Goal>
Render every line of the items below as a numbered list, omitting blank lines.
***** Entries supplied
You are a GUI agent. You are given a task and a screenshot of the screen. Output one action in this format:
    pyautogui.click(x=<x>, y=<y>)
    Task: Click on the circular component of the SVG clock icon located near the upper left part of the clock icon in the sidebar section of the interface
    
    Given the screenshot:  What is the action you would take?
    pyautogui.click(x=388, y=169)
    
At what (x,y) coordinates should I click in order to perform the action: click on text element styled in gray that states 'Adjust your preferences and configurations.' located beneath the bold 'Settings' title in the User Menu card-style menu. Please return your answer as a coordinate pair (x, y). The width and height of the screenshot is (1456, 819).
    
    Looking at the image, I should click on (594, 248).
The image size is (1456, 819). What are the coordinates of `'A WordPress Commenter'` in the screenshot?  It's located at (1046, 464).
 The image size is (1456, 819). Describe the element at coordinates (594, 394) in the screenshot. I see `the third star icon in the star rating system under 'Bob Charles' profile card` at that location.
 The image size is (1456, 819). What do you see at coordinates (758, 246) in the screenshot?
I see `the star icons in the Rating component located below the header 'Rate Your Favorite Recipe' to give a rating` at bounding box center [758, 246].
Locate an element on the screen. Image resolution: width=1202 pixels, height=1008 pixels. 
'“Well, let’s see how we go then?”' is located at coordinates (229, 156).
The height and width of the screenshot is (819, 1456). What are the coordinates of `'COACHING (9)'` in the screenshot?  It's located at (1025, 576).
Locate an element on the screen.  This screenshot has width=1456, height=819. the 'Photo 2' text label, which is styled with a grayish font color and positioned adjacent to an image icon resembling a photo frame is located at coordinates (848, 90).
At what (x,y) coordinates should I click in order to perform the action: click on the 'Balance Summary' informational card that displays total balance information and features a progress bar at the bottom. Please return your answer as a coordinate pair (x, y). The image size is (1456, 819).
**********
Problem solution>
1. You are a GUI agent. You are given a task and a screenshot of the screen. Output one action in this format:
2.     pyautogui.click(x=<x>, y=<y>)
3.     Task: Click on the circular component of the SVG clock icon located near the upper left part of the clock icon in the sidebar section of the interface
4.     Given the screenshot:  What is the action you would take?
5.     pyautogui.click(x=388, y=169)
6. At what (x,y) coordinates should I click in order to perform the action: click on text element styled in gray that states 'Adjust your preferences and configurations.' located beneath the bold 'Settings' title in the User Menu card-style menu. Please return your answer as a coordinate pair (x, y). The width and height of the screenshot is (1456, 819).
7.     Looking at the image, I should click on (594, 248).
8. The image size is (1456, 819). What are the coordinates of `'A WordPress Commenter'` in the screenshot?  It's located at (1046, 464).
9.  The image size is (1456, 819). Describe the element at coordinates (594, 394) in the screenshot. I see `the third star icon in the star rating system under 'Bob Charles' profile card` at that location.
10.  The image size is (1456, 819). What do you see at coordinates (758, 246) in the screenshot?
11. I see `the star icons in the Rating component located below the header 'Rate Your Favorite Recipe' to give a rating` at bounding box center [758, 246].
12. Locate an element on the screen. Image resolution: width=1202 pixels, height=1008 pixels. 
13. '“Well, let’s see how we go then?”' is located at coordinates (229, 156).
14. The height and width of the screenshot is (819, 1456). What are the coordinates of `'COACHING (9)'` in the screenshot?  It's located at (1025, 576).
15. Locate an element on the screen.  This screenshot has width=1456, height=819. the 'Photo 2' text label, which is styled with a grayish font color and positioned adjacent to an image icon resembling a photo frame is located at coordinates (848, 90).
16. At what (x,y) coordinates should I click in order to perform the action: click on the 'Balance Summary' informational card that displays total balance information and features a progress bar at the bottom. Please return your answer as a coordinate pair (x, y). The image size is (1456, 819).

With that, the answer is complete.